Malgrado tutto dobbiamo dire che le misure assunte dal governo tedesco sono inadeguate, sia sul piano sanitario, che sul piano economico. È ovvio che il dominante principio del pareggio di bilancio deve essere sospeso e che lo stato deve indebitarsi per combattere questa crisi. Il ministro dell’economia tedesco ha dichiarato che i soldi non mancheranno. Fino adesso però gli stanziamenti finanziari sono insufficienti. E il ministro delle finanze vuole di nuovo un bilancio dello stato senza nuovi debiti il che è veramente grottesco.
Ogni paese europeo va da solo. Ci sono intenzioni sì di affrontare questa crisi da parte dell’Unione Europea ma manca un coordinamento europeo efficace. È evidente che occorre una politica europea per quanto riguarda la lotta contro questa crisi che non conosce frontiere. In primo luogo il patto di stabilità deve essere sospeso. Occorrono aiuti economici per gli stati i più colpiti.

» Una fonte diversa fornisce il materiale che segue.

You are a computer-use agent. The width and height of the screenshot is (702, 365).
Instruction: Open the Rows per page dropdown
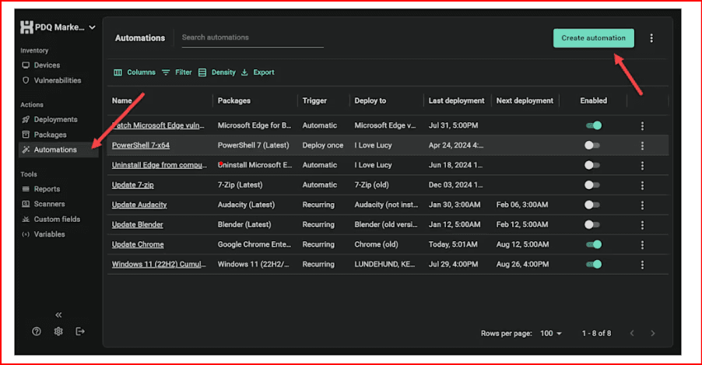pos(550,333)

Anche la BCE deve assumere la sua responsabilità e fare una politica monetaria per affrontare le conseguenze della crisi e per evitare ogni speculazione finanziaria.
In questa crisi ci sono anche in atto dei tentativi di peggiorare le condizioni di lavoro sospendendo per esempio i contratti collettivi, abbassando i salari o rendendo più flessibili gli orari di lavoro. Proprio in questa crisi però i diritti dei lavoratori devono essere rafforzati perché hanno bisogno di una protezione più forte.
Per la sinistra questa crisi, che fa evidente i deficit e i limiti del nostro modello economico e sociale, deve essere un punto di partenza per lanciare l’idea di un’altra politica. Una politica che, sia sul livello nazionale che sul livello europeo, deve essere cambiata radicalmente. È ora che al livello europea la politica d’austerità venga dismessa a favore di una politica attiva nell’interesse della gente, con investimenti pubblici in settori che sono importanti per lo sviluppo sostenibile della società. Occorre una offensiva per il miglioramento dei servizi pubblici. Attualmente i deficit nel settore sanitario sono evidenti. Abbiamo bisogno delle strutture efficienti, di più addetti con un salario migliore e con condizioni di lavoro umane. Quello che è ovvio per il settore che oggi sta nel focus pubblico vale anche per gli altri settori.
Non c’è dubbio, delle misure drastiche per arginare la pandemia sono necessarie. Dall’altro lato però lo stato d’emergenza non deve essere strumentalizzato per ridurre i diritti civili e di introdurre forme autoritarie permanenti. E si deve fronteggiare ogni tentativo di usare la crisi per propagare una politica xenofoba e razzista. La crisi deve essere presa di coscienza per riflettere sul modello economico e sociale esistente. Si deve cambiare rotta verso una politica attiva orientata al bene comune cominciando con una protezione efficace della gente colpita da questa pandemia.